© Opéra Royal de Wallonie - Liège - Photo : AnnDcs - Shutterstock

La nouvelle saison s’appuie sur une vision artistique riche en contrastes : elle conjugue la profondeur des questionnements sur l’identité et l’apparence, la volonté de renouveler le répertoire classique par des mises en scène audacieuses et des commandes de nouvelles oeuvres ainsi qu’une quête d’innovation sonore et visuelle.

Le 18 avril dernier, l’Opéra Royal de Wallonie – Lège présentait sa nouvelle saison 2025 – 2026. Que retenir de cette conférence de presse présentée conjointement par le directeur général, Stefano Pace et le directeur musical, Giampaolo Bisanti

Une vision artistique ambitieuse et collective

Le thème central de la saison — évoqué notamment dans l’intitulé « Être | Paraître » — interroge la manière dont nous définissons notre identité et comment nous sommes perçus par autrui. Il s’agit d’explorer les masques que nous portons, les rôles que nous jouons et les tensions entre l’essence profonde de l’individu et les apparences extérieures. Cette interrogation se retrouve autant sur scène, dans la représentation des personnages, que dans la scénographie qui joue avec les ombres et la lumière pour révéler des facettes cachées.

De nombreux spectacles de la saison, comme Pikovaïa dama ou Lucrezia Borgia, plongent dans des atmosphères marquées par le destin, l’obsession ou encore la lutte intérieure.
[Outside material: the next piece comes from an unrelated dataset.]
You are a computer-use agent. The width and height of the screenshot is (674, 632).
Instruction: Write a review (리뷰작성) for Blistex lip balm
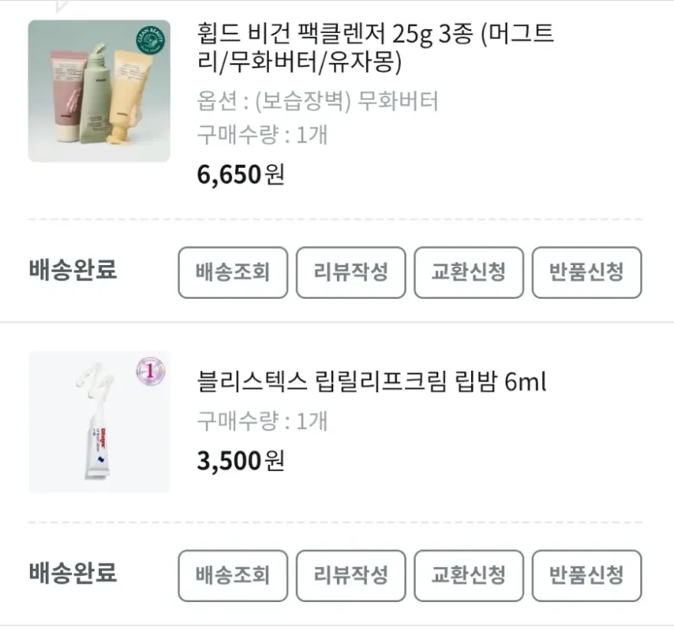pyautogui.click(x=351, y=575)
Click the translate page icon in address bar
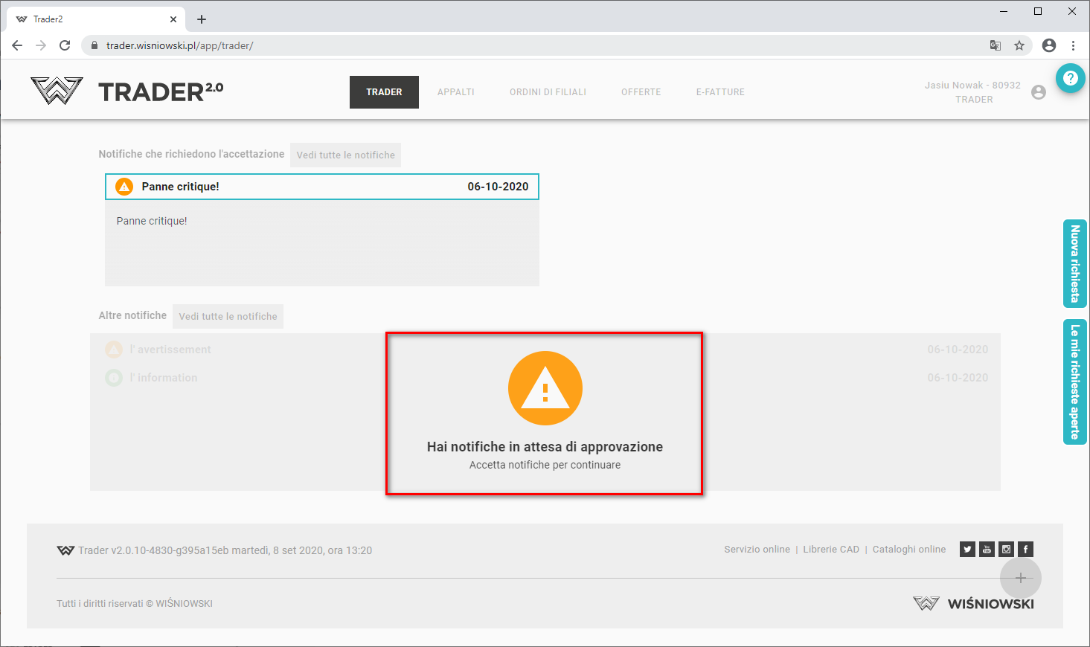Image resolution: width=1090 pixels, height=647 pixels. click(995, 45)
On y retrouve, par exemple, des personnages en proie à des passions déchirantes ou des dilemmes existentiels, qui se reflètent dans des mises en scène où la musique, le jeu des solistes et le chœur deviennent les vecteurs d’émotions intenses et de réflexions profondes. La programmation se positionne comme un pont entre le riche héritage du répertoire et une volonté de renouvellement artistique. Les productions classiques telles que Faust, Così fan tutte, Die Fledermaus ou Otello sont revisitées avec une approche contemporaine qui met en lumière des problématiques actuelles — de l’ambition personnelle à la condition humaine — tout en conservant la profondeur originelle des œuvres. Ce choix traduit l’envie de montrer que le grand passé lyrique dialogue avec les enjeux d’aujourd’hui. Outre les œuvres du répertoire traditionnel, la saison met en lumière des projets créatifs et novateurs, comme la commande d’un nouvel opéra au compositeur belge Benoit Merbier (« Bartleby ») associée à une réinterprétation de La Voix humaine de Francis Poulenc. Ces initiatives illustrent l’engagement de la Maison pour renouveler le genre opératique et offrir des expériences qui dialoguent avec notre époque.
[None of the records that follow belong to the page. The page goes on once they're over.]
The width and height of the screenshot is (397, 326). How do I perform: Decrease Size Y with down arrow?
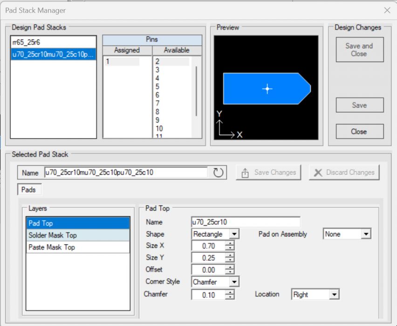(229, 260)
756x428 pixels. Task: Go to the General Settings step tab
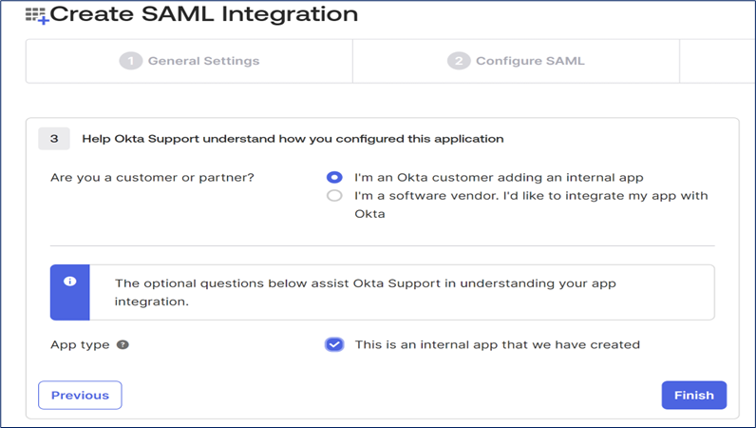[x=189, y=61]
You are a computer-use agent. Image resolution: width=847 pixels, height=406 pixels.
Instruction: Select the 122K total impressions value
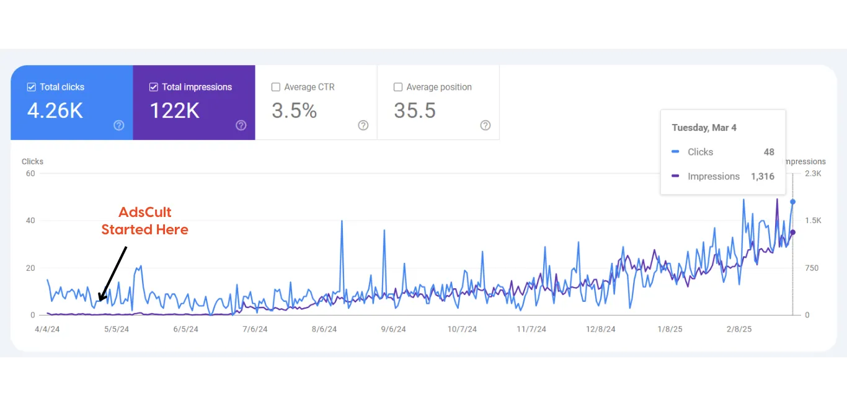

Les distributions et équipes artistiques nous promettent de belles retrouvailles, avec, parmi beaucoup d’autres, Jessica Pratt, Erwin Schrott, Maxim Mironov, Dmitry Korchak, Elena Galitskaya, Julie Boulianne, Jean-Louis Grinda, John Osborn, Nino Machaidze, Patrizia Ciofi, Marie Lambert-Le Bihan, Leonardo Sini, Thaddeus Strassberger, Damiano Michieletto, Anne-Catherine Gillet, Luciano Ganci, … ainsi que de nouvelles rencontres, avec notamment Roman Burdenko, Markus Werba, Kristine Opolais, Olesya Petrova, Karen Kamensek, Edward Nelson, Sieva Borzak (Premier Prix du Concours International de Direction d’Orchestre d’Opéra 2025), …

Un programme riche et éclectique

La programmation juxtapose des œuvres du répertoire classique et des créations contemporaines. On retrouve des titres historiques et emblématiques, comme :

12 > 20.09 – Faust (Charles Gounod) : Une production qui met en avant l’exploration des dualités entre être et paraître, avec des enjeux cornéliens et une réflexion sur l’identité.
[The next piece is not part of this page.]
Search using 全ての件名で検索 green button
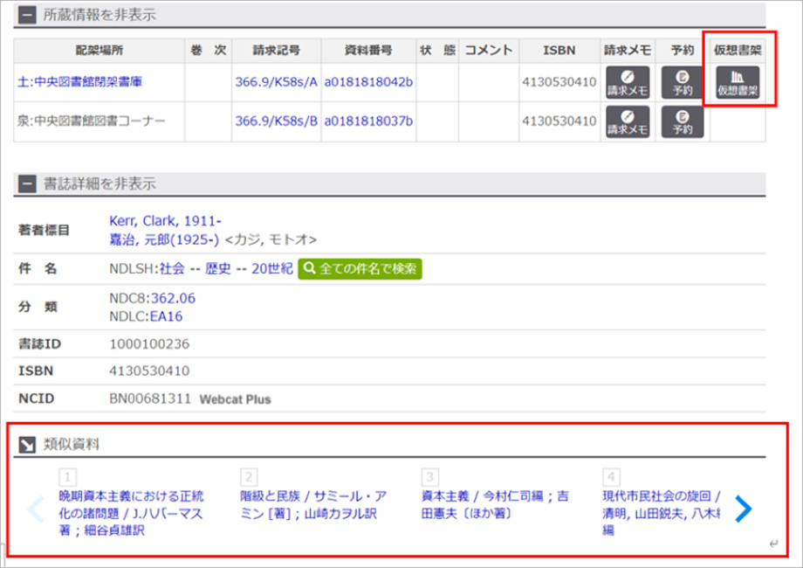The height and width of the screenshot is (568, 803). 360,268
10 > 23.10 – Così fan tutte (Mozart) et 19 > 31.12 – Die Fledermaus (Strauss) : Des œuvres qui témoignent d’un équilibre entre la tradition lyrique et une mise en scène résolument moderne, mise en valeur par des choix de décors et de costumes soignés.

16 > 25.11 – Il cappello di paglia di Firenze (Nino Rota) : Un opéra-bouffe qui revisite le vaudeville avec une approche à la fois humoristique et sophistiquée.

27.02 > 07.03 – Pikovaïa dama (Tchaïkovski) et 10 > 18.04Lucrezia Borgia (Donizetti) : Des œuvres qui plongent le spectateur dans des atmosphères chargées d’émotion et de complexité psychologique, en explorant des thèmes tels que le destin, l’obsession et les intrigues familiales.

13 > 21.05 – Bartleby / La Voix humaine (création contemporaine inspirée des textes de Melville et Poulenc) : Un double projet qui marque un tournant vers l’innovation, en interrogeant la solitude, l’aliénation et les rapports humains dans un contexte moderne.

19 > 27.06 – Otello (Verdi) : Un classique revisité avec une attention particulière portée aux enjeux universels de la jalousie et de la manipulation.

Découvrir un autre Nino Rota

Bien qu’il soit principalement connu pour ses musiques de film, notamment celles de Federico Fellini et Francis Ford Coppola, Nino Rota est l’auteur d’une abondante oeuvre symphonique et de 11 opéras qui témoignent de son attachement aux formes traditionnelles tout en intégrant des éléments narratifs et orchestraux inspirés de son travail pour le cinéma. Parmi ceux-ci, on retrouve Il cappello di paglia di Firenze, une farsa musicale dont le livret s’inspire de la comédie Un chapeau de paille d’Italie d’Eugène Labiche, un vaudeville datant de 1851. L’opéra est conçu comme une comédie à l’italienne, avec un rythme effréné et une mise en scène qui joue sur les portes et les déplacements rapides, typiques du vaudeville. La musique de Rota, bien que légère et humoristique, est d’une grande sophistication, mêlant influences de Mozart, Rossini et Donizetti. Contrairement aux tendances avant-gardistes de son époque, Rota privilégie une approche musicale spontanée, fluide et accessible, avec des mélodies entraînantes et une orchestration qui rappelle l’esprit léger et pétillant du bel canto.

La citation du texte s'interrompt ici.